Posted 15 December 1998
Interview with John Trojanowkski conducted on Sunday, November 8th, 1998, at the Society for Neuroscience meeting, Los Angeles, by Keith A. Crutcher, Ph.D., University of Cincinnati.
We invite you to submit comments and questions
on John Trojanowski's remarks.
Q. I appreciate your taking the time to talk to me.
A. I am pleased to do this, since, although my major focus as a biomedical
researcher is to try to unravel the causes and mechanisms of neurodegenerative
disorders such as Alzheimer's disease (AD), I also am dedicated to the mission
of trying to help educate the public about the seriousness of these disorders
and what research needs to be done to develop cures for them. In fact, I
can show you something that was done in an effort to educate the public
about some of these disorders, much of the article is relevant to the questions
that you sent to me. This was a publication (Connections vol. 7, #2) done
by the ADEAR center, the educational arm of the national institute on aging
(NIA), about an AD-like disorder known as dementia with Lewy bodies (LB).

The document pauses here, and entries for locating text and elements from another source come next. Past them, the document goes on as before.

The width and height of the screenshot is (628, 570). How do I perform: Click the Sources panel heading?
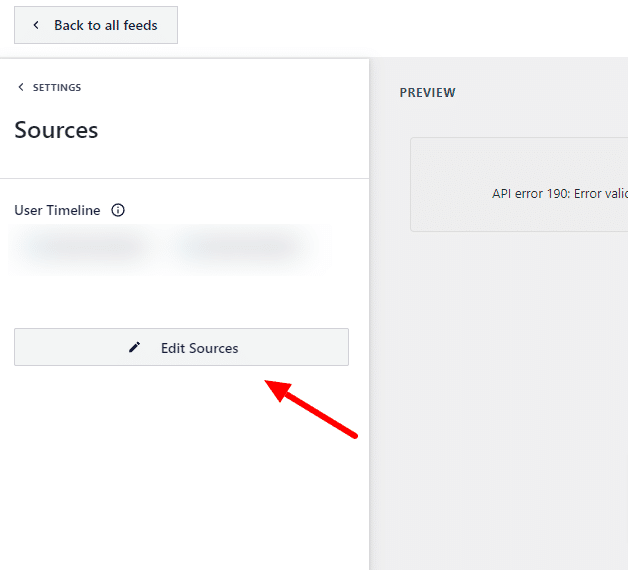pos(56,130)
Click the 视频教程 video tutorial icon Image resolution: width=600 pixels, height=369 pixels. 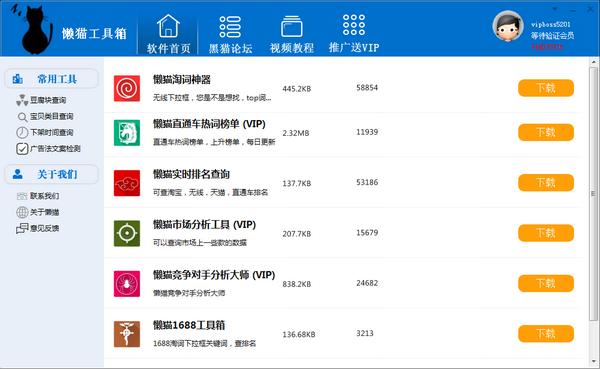coord(292,26)
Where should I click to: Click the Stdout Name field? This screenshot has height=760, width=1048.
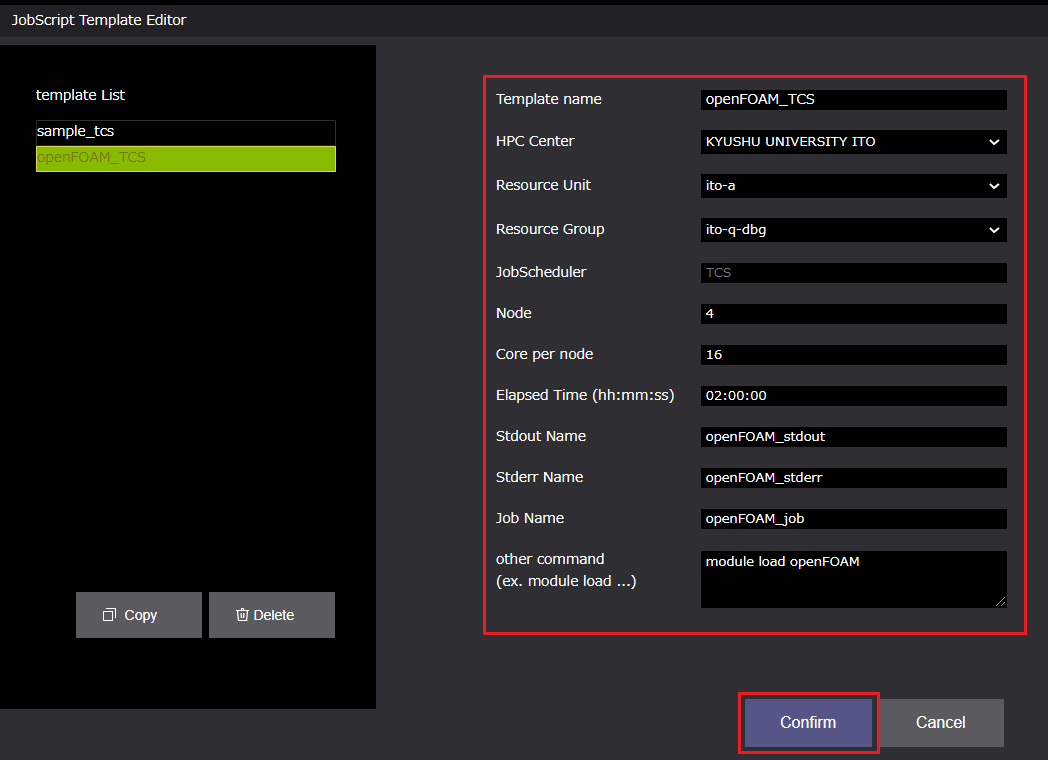coord(853,437)
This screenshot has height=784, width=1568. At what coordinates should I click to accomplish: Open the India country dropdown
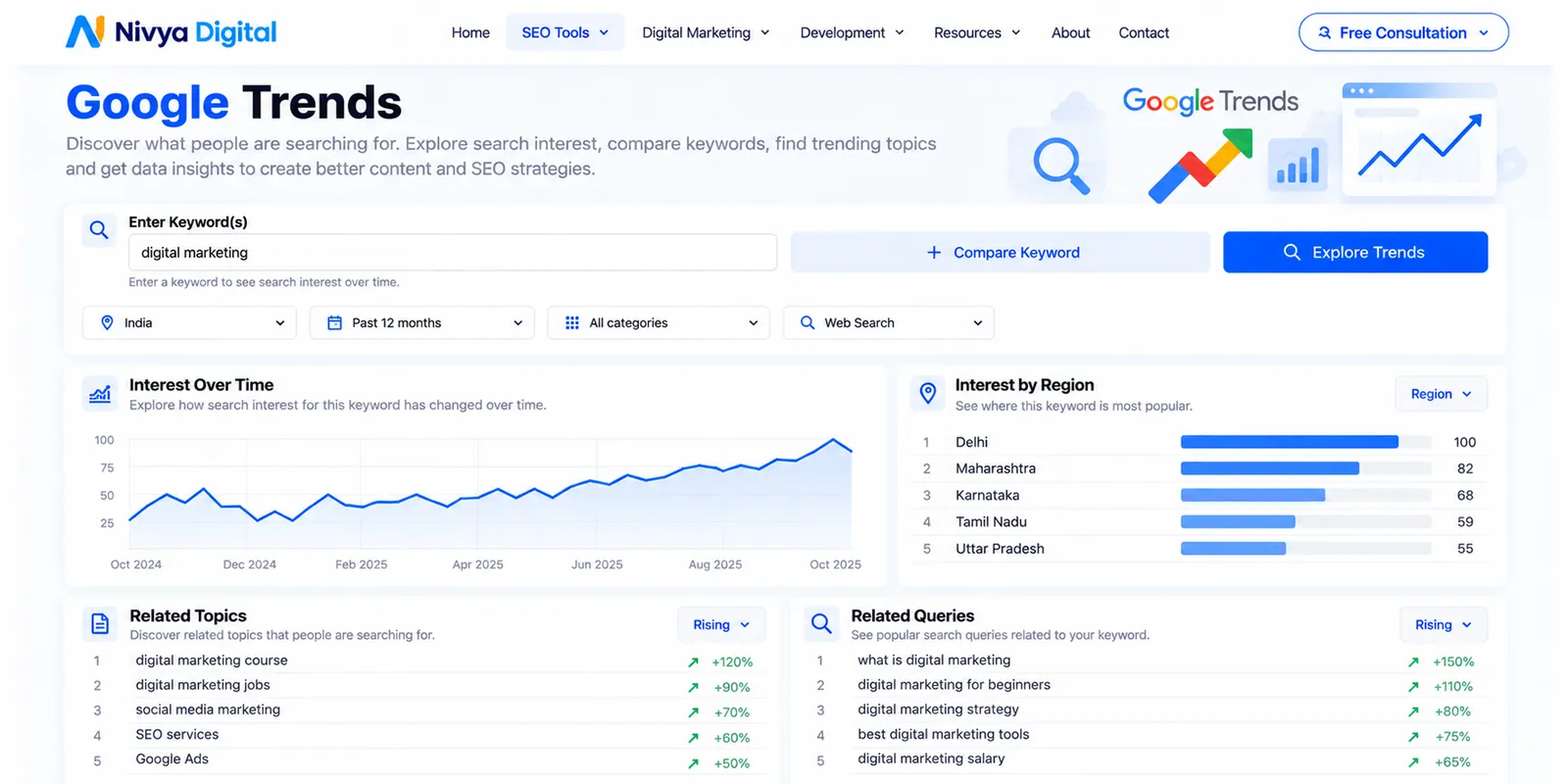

Part of the text came out of a recent review from our group, but this article
was written to make the concepts of the original review much more accessible
to the public. The ADEAR article provides an overview of our concept that
many neurodegenerative diseases including AD are diseases due to "fatal
attractions" between normal or "good" proteins that interact
abnormally, precipitate in the brain and cause problems leading to the malfunction
of brain cells or their degeneration. Indeed, we think that this is a common
pathological or mechanistic theme of many different degenerative diseases
of the brain, including those that are common or rare, as well as sporadic
or hereditary. I hope this kind of article will improve public understanding
of these disorders, since I think it's very important that the public knows
as much about these issues as possible so they share the decision-making
about how we proceed to find ways to treat the many neurodegenerative disease
for which we have no effective therapies at this time.
Q. Yes, and one of the goals for these interviews is to get people who
are really considered to be the thought leaders in the
field to talk candidly about what they think the state
of the art is.
A. Sure.
Q. So one of the things we were wanting to get, from the horse's mouth
so to speak, is your guiding hypothesis. If you had
unlimited resources right now, what hypothesis would
you be testing?
A. Well, this ADEAR review is timely since it focuses on LB diseases such
as Parkinson's disease (PD), diffuse LB disease (also known as dementia
with LB or DLB), etc., and these disorders are prototypical examples of
a number of common and uncommon sporadic and hereditary diseases that we
include among disorders that are due to "fatal attractions" of
brain proteins. Examples of brain proteins that are liable to be involved
in "fatal attractions" and cause disease are the presenilins,
amyloid precursor protein (APP), tau, synuclein and prion proteins. Some
of these proteins have only been discovered very recently because they are
involved in diseases such as AD, but others, like tau, were discovered earlier,
and we know a lot about what they are supposed to do and so we can carry
out more informed experiments of their function-dysfunction when they are
either mutated or altered and form aggregates in a neurodegenerative disease.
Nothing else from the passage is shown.